3x24: Weaponised Rooster

Stuart Langridge, Jono Bacon, and special guest star Alan Pope present Bad Voltage, in which we are large and in charge, there is ancient history about electricians and phones, and:

Come chat with us and the community in our Slack channel via https://badvoltage-slack.herokuapp.com/!

Download from https://badvoltage.org

News music: Long Live Blind Joe by Robbero, used with attribution.

Thank you to Marius Quabeck and NerdZoom Media for being our audio producers!

I did some superficial study on what makes social media terrible, a few years ago. I’m surprised how close the conversation came very close to the elephant in the room without actually getting there: Eliminate advertising on the platforms.

I could pile on analogous examples from television (which might depend on age and being in the United States), but prior to cable’s dominance, it wasn’t hard to untangle a winning marketing strategy. You want ads in front of gullible people. Emotional engagement makes people less skeptical. The easiest emotions to consistently provoke in people are fear and anger. Therefore, each act break should be an upsetting surprise, so that the audience won’t change the channel and might focus on the commercials.

Social media accelerates and optimizes that feedback loop to drive up ad revenue. So, not only is the landlord likely to miss your request to quiet down the belligerent creep, but it’s actually in the landlord’s best interests to keep the creep and boot you out for drawing attention to his belligerence.

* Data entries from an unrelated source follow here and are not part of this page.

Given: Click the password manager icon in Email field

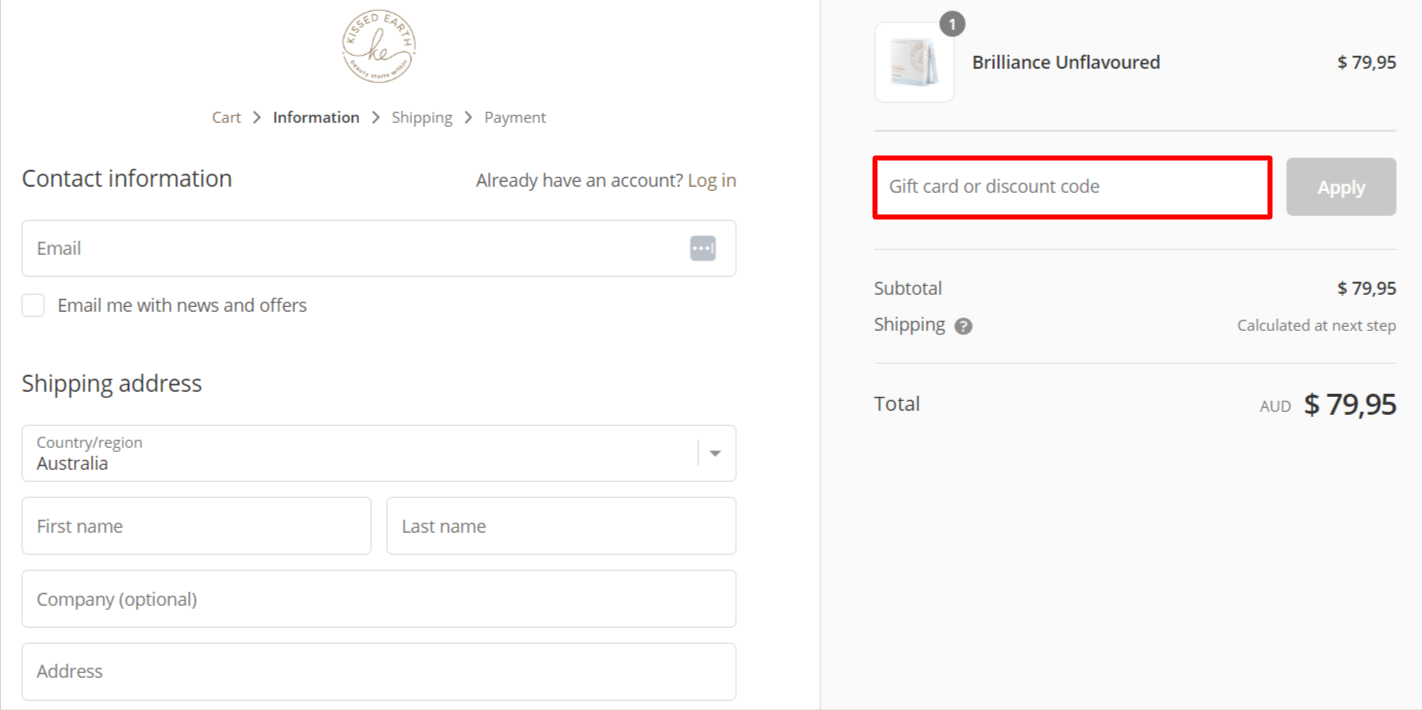Looking at the screenshot, I should click(703, 248).
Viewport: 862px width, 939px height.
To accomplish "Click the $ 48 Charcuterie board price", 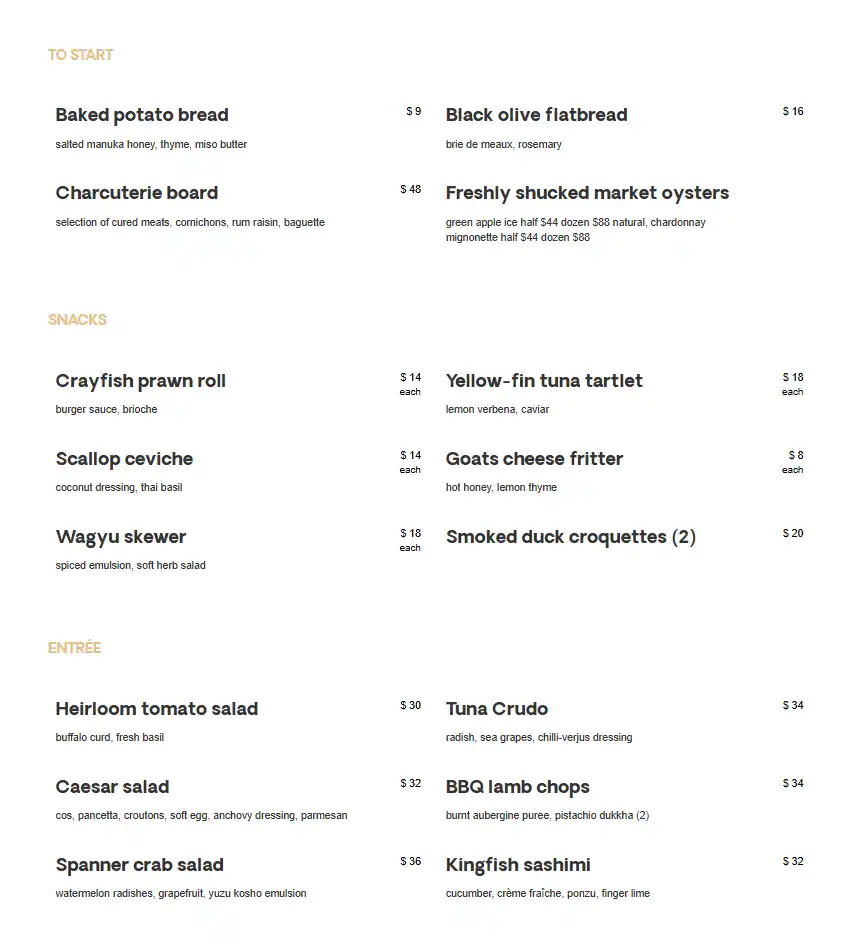I will pos(410,189).
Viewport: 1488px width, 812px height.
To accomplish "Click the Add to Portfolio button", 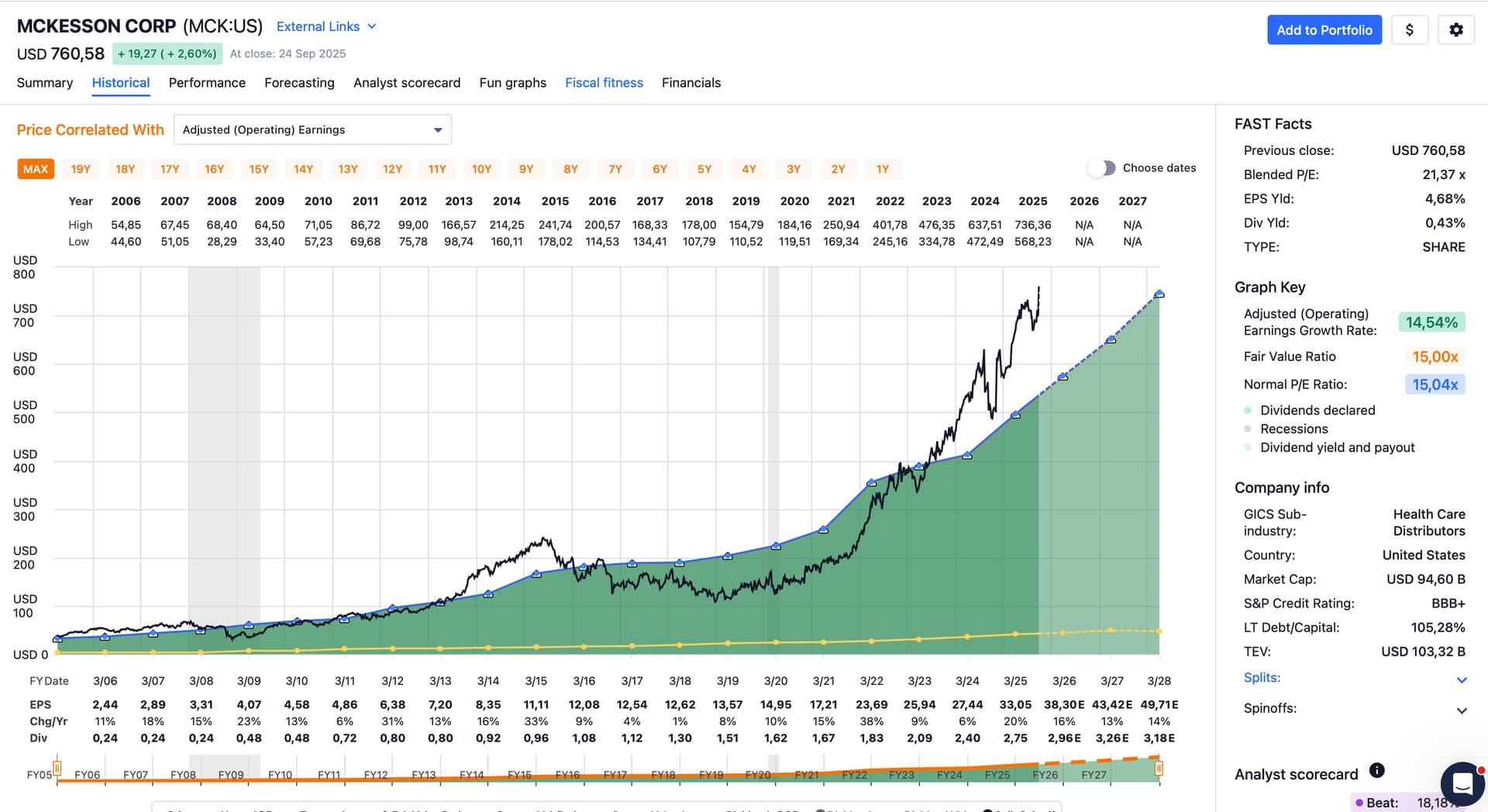I will click(1324, 30).
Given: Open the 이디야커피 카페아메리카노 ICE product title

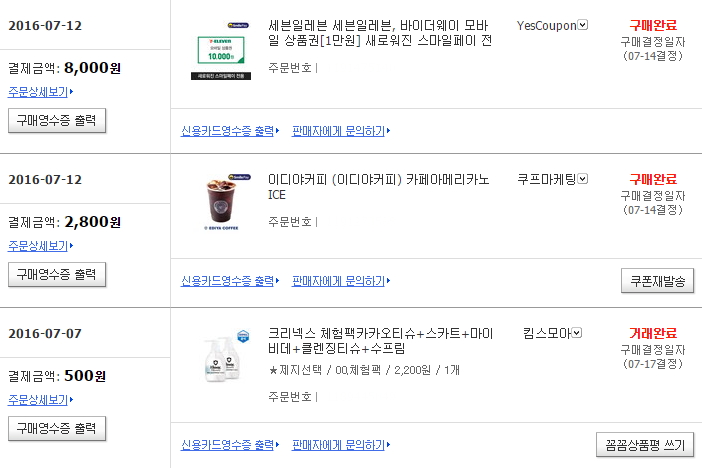Looking at the screenshot, I should [x=378, y=187].
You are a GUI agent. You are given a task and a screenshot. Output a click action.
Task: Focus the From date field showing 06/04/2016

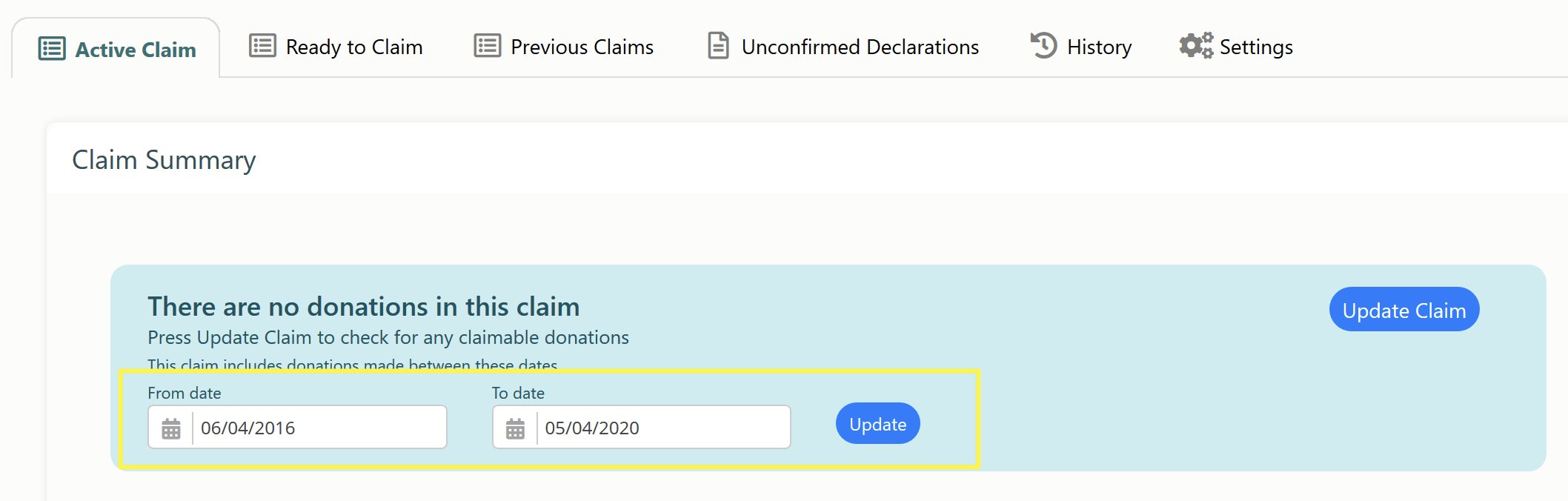(319, 428)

It’s in the platform’s financial interest to gamify your retweet of something that’s going to make people angry and, if you don’t, the algorithm will get it in front of someone who will.

Basically, if any of these companies got rid of advertising, that outrage-feedback cycle falls apart, and the algorithms start to align themselves with showing you things that are actually relevant, instead of provocative. Yes, there are exceptional cesspools whose entire purpose is to radicalize people, but most of them struggle to stay relevant beyond the occasional investigation after an act of terrorism to find the kid’s manifesto, so they don’t really count.

If that’s not viable, there are a couple of other features that I’ve saw when I surveyed the Free Software social networks that seem to mitigate problems.

  • Onboarding is crucial to establishing a healthy culture. Explain the features so that they don’t get misused and annoy people. Explain the moderation rules. Explain the algorithm. Help craft an introductory post to get people started.
  • Mastodon’s “content warning” system means that people need to take an additional, affirmative step, if they want to be annoyed, though using them well requires training.
  • Kill infinite scrolling. People are going to want to read to the end of the page, so there had best be an end to the page, unless the goal is to train them that they’re not allowed to leave.
  • Have personal moderation tools beyond a “dead to me” button. For example, Scuttlebutt distinguishes between a response that’s part of the threaded conversation and a response that’s it’s own thread with a reference, and it’d be nice if that decision could be retroactive for the person being replied to, to say “that’s off-topic.”

Without more information about the inner workings of the systems or the people actively using the system, those would be my targets.

I’ve been off facebook for a little over a year now - around the time the utter b/s around COVID broke - because I came to the conclusion that even though there are benefits to be had - keeping in touch with friends & family abroad, tapping into the zeitgeist, etc - the cost-benefit was not in my favor: the benefit to my mental wellbeing did not outweigh the cost.

Felt a bit like an abusive relationship, and in with some distance, that probably not a bad analogy.

This does not mean I do not empathize with people who choose to remain, but rather that I do not feel I am able to participate in a positive or constructive manner, so had to remove myself.

I’ve not deleted my account (yet), as I still require access to the network/platform, primarily for work, as that’s where the audience is.

As for twitter, it’s simply to much too fast and too shallow.
I find it completely overwhelming, but still a valuable source of real-time current information & trends.

I think that one key thing about right to repair is that it is not just intended to make companies stock old parts, but to make it uneconomical to change parts for no reason. Every rice cooker has a different shaped bowl, washing machines have different seals, etc etc. I am sure sometimes there is innovation, but often there is no incentive to keep a part standardised once it is past warranty. Using standardised parts makes things far more repairable, easier for them to meet this standard, and easier to tear unfixable machines down for useful spares.

As a little aside part standardisation only look off with the railways adopting Whitworth standard screw threads. I spend my spare time maintaining a pumping station from 1813 and every damn nut and bolt is a custom matched pair. Some of the nuts are 8 sided not 6.

Making an economic incentive for companies to standardise things helps reduce waste. Just look at the charger rules in the EU. The EU can’t top down standardise everything, but these laws provide a strong incentive for companies to standardise more parts.

This post says “standardise” too many times.

Maybe we need a standardized post form.